### Work required
Please rewrite the part of the material that opens with the line containing "The width and height of the screenshot is (808, 426)." and closes with the line containing "Action: point(13,13)" as a JSON list of strings, one string per line, leaving out blank lines.

(Stored data entries)

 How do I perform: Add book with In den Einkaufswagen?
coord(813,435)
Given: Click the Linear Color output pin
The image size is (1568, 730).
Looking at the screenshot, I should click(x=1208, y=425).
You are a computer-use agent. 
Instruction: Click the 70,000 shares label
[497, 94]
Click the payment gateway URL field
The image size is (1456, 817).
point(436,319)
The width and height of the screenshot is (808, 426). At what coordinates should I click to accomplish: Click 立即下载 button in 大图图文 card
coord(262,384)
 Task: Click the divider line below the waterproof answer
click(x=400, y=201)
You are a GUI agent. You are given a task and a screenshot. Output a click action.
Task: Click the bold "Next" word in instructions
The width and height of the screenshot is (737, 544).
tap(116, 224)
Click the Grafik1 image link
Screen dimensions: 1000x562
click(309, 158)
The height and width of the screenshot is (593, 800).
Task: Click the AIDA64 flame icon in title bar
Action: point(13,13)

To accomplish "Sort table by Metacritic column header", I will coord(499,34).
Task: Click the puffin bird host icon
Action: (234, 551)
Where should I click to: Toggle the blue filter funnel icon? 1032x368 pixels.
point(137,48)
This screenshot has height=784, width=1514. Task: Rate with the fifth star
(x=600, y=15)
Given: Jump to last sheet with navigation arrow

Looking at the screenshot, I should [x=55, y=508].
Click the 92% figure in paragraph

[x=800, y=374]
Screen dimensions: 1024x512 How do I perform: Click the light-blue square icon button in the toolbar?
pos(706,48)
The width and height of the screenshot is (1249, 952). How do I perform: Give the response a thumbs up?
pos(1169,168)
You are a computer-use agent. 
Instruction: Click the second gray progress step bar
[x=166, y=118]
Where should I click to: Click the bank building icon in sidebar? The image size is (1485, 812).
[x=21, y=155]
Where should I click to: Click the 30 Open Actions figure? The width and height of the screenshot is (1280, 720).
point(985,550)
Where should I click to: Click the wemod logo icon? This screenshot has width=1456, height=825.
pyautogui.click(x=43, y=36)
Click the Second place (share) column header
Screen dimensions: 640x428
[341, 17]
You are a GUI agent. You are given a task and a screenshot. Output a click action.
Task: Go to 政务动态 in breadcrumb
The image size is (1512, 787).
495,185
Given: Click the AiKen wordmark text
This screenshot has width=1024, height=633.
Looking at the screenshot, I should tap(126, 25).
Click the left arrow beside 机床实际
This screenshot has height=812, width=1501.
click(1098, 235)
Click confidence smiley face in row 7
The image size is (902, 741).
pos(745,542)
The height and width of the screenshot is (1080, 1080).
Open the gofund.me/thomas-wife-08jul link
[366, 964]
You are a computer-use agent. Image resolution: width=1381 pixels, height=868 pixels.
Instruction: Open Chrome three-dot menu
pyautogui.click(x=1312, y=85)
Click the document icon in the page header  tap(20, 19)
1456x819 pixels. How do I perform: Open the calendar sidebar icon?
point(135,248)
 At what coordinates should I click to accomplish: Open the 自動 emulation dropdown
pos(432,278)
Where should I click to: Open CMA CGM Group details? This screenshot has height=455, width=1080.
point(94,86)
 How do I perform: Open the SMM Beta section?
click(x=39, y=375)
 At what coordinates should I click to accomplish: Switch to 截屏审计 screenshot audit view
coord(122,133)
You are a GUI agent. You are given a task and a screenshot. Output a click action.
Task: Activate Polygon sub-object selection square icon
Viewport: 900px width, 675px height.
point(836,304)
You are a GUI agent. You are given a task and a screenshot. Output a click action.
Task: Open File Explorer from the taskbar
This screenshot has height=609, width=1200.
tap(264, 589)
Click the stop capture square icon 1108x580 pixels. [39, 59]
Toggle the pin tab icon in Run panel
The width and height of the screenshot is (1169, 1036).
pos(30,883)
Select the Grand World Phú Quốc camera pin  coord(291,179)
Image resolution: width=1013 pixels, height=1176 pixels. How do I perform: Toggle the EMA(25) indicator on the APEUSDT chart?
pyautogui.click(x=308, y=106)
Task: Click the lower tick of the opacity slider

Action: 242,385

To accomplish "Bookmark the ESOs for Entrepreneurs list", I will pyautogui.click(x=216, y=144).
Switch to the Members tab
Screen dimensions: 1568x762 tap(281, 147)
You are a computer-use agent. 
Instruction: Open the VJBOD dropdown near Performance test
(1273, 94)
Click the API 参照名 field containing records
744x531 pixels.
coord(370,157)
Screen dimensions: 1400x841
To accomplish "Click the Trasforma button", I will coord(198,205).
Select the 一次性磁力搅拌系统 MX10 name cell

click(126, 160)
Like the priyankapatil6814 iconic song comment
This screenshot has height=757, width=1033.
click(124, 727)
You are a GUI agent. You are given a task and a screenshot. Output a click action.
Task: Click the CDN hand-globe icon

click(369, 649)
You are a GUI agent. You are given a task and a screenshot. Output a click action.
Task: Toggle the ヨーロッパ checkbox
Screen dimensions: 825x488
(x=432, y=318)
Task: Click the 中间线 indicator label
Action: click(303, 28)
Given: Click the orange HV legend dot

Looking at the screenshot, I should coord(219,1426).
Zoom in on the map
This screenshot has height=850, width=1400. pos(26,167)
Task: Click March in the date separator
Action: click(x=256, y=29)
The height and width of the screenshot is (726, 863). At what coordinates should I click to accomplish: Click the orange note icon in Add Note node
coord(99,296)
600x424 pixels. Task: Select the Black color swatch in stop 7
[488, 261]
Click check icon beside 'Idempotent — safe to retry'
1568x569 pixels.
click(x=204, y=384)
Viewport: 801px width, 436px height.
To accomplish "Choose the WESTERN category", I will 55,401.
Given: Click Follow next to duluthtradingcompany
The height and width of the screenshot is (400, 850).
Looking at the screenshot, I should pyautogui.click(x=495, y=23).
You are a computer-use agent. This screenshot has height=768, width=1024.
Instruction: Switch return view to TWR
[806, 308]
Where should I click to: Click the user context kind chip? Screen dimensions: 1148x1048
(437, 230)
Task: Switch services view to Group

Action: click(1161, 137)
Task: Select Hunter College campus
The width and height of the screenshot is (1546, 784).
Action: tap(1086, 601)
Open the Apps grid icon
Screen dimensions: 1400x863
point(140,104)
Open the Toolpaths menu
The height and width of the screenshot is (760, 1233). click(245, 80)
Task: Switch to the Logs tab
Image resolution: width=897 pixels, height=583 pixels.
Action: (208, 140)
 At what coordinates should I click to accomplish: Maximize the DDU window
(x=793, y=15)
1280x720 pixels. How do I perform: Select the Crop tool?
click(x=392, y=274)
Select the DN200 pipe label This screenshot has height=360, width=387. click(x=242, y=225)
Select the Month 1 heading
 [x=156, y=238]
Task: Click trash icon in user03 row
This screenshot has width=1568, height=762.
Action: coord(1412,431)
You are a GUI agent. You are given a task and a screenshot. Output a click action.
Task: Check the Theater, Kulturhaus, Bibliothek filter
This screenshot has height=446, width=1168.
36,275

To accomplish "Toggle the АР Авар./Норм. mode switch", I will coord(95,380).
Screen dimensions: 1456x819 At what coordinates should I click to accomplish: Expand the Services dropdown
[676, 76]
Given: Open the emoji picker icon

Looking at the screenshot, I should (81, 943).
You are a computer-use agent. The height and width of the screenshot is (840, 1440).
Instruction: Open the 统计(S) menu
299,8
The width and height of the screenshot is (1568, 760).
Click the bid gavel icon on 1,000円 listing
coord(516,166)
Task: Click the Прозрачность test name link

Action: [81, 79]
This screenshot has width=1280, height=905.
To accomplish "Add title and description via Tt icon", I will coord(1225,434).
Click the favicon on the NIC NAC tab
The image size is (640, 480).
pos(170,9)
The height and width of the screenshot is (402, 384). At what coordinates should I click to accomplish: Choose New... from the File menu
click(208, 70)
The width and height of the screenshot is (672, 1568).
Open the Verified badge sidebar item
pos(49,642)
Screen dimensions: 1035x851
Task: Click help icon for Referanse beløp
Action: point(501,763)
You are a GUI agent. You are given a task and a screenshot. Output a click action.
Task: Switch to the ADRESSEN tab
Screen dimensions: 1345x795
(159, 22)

### Solution for this problem
[
  "The width and height of the screenshot is (808, 426). At what coordinates should I click to accomplish: Click 立即下载 button in 大图图文 card",
  "coord(262,384)",
  " Task: Click the divider line below the waterproof answer",
  "click(x=400, y=201)",
  "You are a GUI agent. You are given a task and a screenshot. Output a click action.",
  "Task: Click the bold \"Next\" word in instructions",
  "The width and height of the screenshot is (737, 544).",
  "tap(116, 224)",
  "Click the Grafik1 image link",
  "Screen dimensions: 1000x562",
  "click(309, 158)",
  "The height and width of the screenshot is (593, 800).",
  "Task: Click the AIDA64 flame icon in title bar",
  "Action: point(13,13)"
]